● **Task requirements**: Please return, unchanged, the entries from the line with "Task: Open the settings gear icon" up to and including the line with "(x=643, y=460)".

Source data
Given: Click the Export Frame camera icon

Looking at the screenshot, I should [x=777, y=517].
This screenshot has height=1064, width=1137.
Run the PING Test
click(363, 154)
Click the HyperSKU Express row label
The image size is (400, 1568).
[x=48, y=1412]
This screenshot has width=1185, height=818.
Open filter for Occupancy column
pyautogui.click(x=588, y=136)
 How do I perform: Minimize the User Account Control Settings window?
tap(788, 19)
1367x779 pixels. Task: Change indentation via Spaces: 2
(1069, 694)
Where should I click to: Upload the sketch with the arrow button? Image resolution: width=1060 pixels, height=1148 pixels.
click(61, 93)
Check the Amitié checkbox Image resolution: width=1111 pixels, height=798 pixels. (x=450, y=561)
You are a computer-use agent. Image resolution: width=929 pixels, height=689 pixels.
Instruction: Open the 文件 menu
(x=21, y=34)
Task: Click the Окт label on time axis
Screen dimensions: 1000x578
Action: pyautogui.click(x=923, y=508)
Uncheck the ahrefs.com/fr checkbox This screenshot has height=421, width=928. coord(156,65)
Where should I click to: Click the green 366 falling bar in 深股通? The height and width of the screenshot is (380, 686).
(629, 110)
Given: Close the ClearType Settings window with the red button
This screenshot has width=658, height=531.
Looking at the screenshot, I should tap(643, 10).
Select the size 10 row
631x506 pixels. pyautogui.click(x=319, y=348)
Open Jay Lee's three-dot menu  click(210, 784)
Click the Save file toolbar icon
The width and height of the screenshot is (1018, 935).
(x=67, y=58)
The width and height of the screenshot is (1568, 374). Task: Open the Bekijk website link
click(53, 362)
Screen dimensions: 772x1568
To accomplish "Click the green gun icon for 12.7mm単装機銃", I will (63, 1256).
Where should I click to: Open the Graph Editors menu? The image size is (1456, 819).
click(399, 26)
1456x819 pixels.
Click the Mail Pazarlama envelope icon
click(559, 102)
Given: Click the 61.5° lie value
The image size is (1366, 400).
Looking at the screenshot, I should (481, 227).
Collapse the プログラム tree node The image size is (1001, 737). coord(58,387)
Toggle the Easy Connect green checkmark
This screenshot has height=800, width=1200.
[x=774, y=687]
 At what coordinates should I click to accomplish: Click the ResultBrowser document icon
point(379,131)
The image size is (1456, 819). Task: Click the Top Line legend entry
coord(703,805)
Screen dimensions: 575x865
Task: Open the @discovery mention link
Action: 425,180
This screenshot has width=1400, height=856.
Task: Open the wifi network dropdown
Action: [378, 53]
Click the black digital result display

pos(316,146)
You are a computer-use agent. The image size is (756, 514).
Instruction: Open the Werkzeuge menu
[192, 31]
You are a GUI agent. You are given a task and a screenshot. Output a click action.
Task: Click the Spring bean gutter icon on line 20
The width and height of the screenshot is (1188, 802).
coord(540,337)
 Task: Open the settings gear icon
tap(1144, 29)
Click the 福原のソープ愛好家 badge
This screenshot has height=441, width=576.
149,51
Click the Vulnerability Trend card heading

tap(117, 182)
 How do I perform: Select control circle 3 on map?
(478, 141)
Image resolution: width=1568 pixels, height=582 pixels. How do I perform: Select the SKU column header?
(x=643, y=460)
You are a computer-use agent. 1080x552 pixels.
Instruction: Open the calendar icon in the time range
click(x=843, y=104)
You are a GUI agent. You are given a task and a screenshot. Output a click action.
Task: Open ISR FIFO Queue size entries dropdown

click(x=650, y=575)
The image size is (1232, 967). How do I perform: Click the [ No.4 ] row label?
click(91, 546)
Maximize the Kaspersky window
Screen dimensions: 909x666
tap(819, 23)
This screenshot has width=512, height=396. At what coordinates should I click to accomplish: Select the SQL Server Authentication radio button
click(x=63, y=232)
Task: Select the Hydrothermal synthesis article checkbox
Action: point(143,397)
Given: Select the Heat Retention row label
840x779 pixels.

● **Task answer**:
 Task: Open the settings gear icon
tap(1144, 29)
Click the 福原のソープ愛好家 badge
This screenshot has height=441, width=576.
149,51
Click the Vulnerability Trend card heading

tap(117, 182)
 How do I perform: Select control circle 3 on map?
(478, 141)
Image resolution: width=1568 pixels, height=582 pixels. How do I perform: Select the SKU column header?
(x=643, y=460)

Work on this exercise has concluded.